Глава 1
Миша родился в небольшом забайкальском городке в год, когда Леонид Ильич Брежнев отправился в мир иной, а великая держава начала свой неумолимый дрейф к распаду. И первой его фамилией стала Цукерман – звучная, как щелчок кассового аппарата.
Отец его, Борис Лазаревич Цукерман, был мелким жуликом с большими амбициями и заядлым картежником, способным обыграть в "очко" даже собственную совесть. Происходил Боря от брака Лазаря Цукермана – сына самого товарища Льва Цукермана, который, если верить семейным легендам, подавал чернила Железному Феликсу для подписания расстрельных списков – и дочери испанских коммунистов Марии Кастро.
– Моя мама, – любил хвастаться Боря, разливая по стаканам мутный самогон, – была красива, как Барселона в праздничную ночь, и горда, как королева Изабелла Кастильская, у которой, между прочим, тоже с евреями был какой-то там шахер-махер. Семейная традиция, понимаешь!
Мама Миши, Надежда, происходила от более приземлённой, но не менее колоритной смеси: потомка ссыльных кубанских казаков Назара Карпенко, который мог выпить ведро самогона и остаться на ногах, и обрусевшей татарки Райхан, в просторечии Раи, которая этого самого Назара могла уложить на лопатки одним только взглядом своих раскосых глаз.

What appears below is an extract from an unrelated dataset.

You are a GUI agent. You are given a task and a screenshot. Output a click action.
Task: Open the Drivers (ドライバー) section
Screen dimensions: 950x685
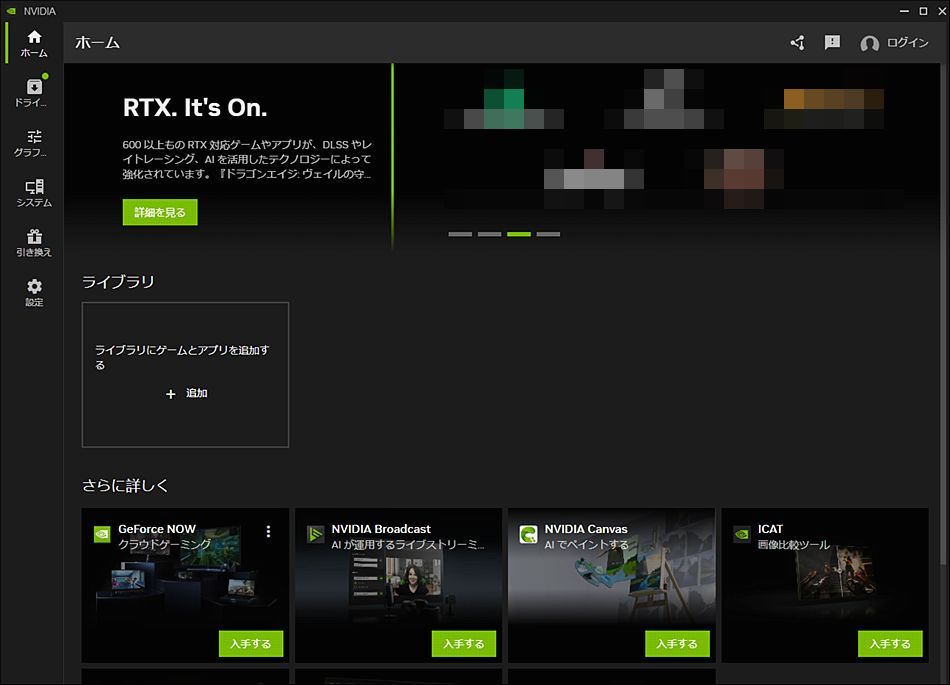pos(33,93)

Познакомились родители Миши по-советски просто и романтично. Боря Цукерман досиживал в лагере свой третий срок за мошенничество (первые два были, по его словам, "просто недоразумением"), а Надюша Карпенко приехала из деревни в город, где училась на библиотекаря и подрабатывала в кинотеатре художником, рисуя афиши для фильмов.

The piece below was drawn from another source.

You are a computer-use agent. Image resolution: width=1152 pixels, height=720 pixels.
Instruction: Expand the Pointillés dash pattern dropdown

– Я, между прочим, – гордо рассказывала потом Надя соседкам, – "Войну и мир" так нарисовала, что директор кинотеатра думал – это фотография! А Болконского я сделала похожим на Бориса – сама не знаю почему. Видать, судьба…
Солагерник Бори, щуплый карманник по кличке Гвоздь, проиграл ему в карты адресок заочницы – товар в лагере ценнее хлеба и табака.
– Слушай, Цукерман, – шептал Гвоздь, передавая заветный листок, – девка – огонь! Пишет как Тургенев, а фотка – закачаешься. Не продешеви, я за неё пол-барака обыграл.
С заочницей можно переписываться, оттачивая мастерство эпистолярного жанра и коротая медленно текущее здесь время, а можно развести сердобольную простушку на посылку или даже на свиданку, что тоже очень полезно для нервного и физического здоровья.
Адресок, который Боря выиграл в стиры, оказался просроченным, ибо указанная там гражданка давно съехала, а теперь снимала комнату Надя. Она, не удержав своё девичье любопытство, вскрыла письмо и была очень впечатлена душевной историей невинного сидельца.
– Какая проникновенная судьба! – всхлипывала Надя, перечитывая письмо в третий раз. – Как несправедлива бывает жизнь к хорошим людям!
А написал это письмо сидевший там же за совращение несовершеннолетних студенток профессор филологии по кличке Достоевский, который за пачку чая писал такие душещипательные послания, что даже видавшие виды вертухаи украдкой смахивали скупую мужскую слезу.
Надя, как человек ответственный и не чуждый состраданию, написала в ответ:
"Здравствуйте, товарищ заключённый! Должна Вас огорчить, что Валентины Петровны по указанному адресу больше нет, она выехала в неизвестном направлении. Проживаю здесь временно я, студентка библиотечного техникума. Прочитала Ваше письмо случайно (извините за бестактность) и была тронута Вашей нелёгкой судьбой. С комсомольским приветом, Надежда Карпенко".
На что Боря резонно ответил:
"Дорогая Надежда! Мне, честно говоря, фиолетово с кем переписываться, но по почерку сразу понял, что человек Вы порядочный и понимающий. У Вас такие аккуратные буковки, прямо как у моей покойной бабушки, царствие ей небесное. А она была святой женщиной, пекла такие пирожки с капустой, что сам секретарь райкома захаживал. Давайте писать друг дружке, скрасим мои последние дни в неволе. Ваш Борис".